The request ->
Duplicate the stretch of records from the line containing "Open 画像編集 pencil tool" through the line containing "Screen dimensions: 1316x911 384,583", reproducing each line as it appears.

A run of records
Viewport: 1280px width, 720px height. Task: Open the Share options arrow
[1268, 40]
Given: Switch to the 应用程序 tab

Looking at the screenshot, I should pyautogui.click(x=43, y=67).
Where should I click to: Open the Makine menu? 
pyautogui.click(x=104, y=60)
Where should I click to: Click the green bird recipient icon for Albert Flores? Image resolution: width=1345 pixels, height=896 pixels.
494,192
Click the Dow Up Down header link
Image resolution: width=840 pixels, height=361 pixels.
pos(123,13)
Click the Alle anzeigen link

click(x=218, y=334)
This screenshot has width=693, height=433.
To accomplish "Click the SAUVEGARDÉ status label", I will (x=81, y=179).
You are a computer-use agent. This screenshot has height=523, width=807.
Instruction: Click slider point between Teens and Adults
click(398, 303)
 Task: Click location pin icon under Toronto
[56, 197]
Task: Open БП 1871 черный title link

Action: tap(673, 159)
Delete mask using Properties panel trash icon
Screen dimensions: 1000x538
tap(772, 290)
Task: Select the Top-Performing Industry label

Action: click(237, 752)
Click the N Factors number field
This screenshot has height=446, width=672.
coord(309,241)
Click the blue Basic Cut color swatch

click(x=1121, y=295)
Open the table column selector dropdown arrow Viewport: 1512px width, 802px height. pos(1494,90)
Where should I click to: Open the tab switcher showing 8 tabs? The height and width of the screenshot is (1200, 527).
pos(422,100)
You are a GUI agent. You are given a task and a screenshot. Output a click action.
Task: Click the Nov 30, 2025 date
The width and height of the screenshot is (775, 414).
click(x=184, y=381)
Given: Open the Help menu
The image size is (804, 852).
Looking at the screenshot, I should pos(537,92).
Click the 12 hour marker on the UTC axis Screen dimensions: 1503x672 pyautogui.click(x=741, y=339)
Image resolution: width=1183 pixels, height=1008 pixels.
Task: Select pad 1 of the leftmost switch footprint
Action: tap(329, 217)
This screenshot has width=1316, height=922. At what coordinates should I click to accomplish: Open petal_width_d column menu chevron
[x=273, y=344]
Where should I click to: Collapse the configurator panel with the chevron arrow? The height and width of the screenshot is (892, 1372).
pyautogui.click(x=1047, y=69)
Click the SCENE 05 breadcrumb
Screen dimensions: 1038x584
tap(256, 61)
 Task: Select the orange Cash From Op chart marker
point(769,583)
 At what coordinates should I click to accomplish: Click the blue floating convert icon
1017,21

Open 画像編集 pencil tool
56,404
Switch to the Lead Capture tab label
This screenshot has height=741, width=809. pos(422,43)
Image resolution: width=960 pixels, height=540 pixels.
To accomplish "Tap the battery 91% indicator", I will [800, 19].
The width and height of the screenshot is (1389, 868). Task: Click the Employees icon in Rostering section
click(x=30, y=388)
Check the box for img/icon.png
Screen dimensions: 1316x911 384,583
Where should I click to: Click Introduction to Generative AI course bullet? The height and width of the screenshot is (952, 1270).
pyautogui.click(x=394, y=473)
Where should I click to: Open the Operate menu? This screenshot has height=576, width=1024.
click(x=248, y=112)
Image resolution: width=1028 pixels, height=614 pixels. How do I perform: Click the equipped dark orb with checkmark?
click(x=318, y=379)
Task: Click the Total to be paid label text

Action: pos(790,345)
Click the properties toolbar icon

Exercise output ->
Open 画像編集 pencil tool
56,404
Switch to the Lead Capture tab label
This screenshot has height=741, width=809. pos(422,43)
Image resolution: width=960 pixels, height=540 pixels.
To accomplish "Tap the battery 91% indicator", I will [800, 19].
The width and height of the screenshot is (1389, 868). Task: Click the Employees icon in Rostering section
click(x=30, y=388)
Check the box for img/icon.png
Screen dimensions: 1316x911 384,583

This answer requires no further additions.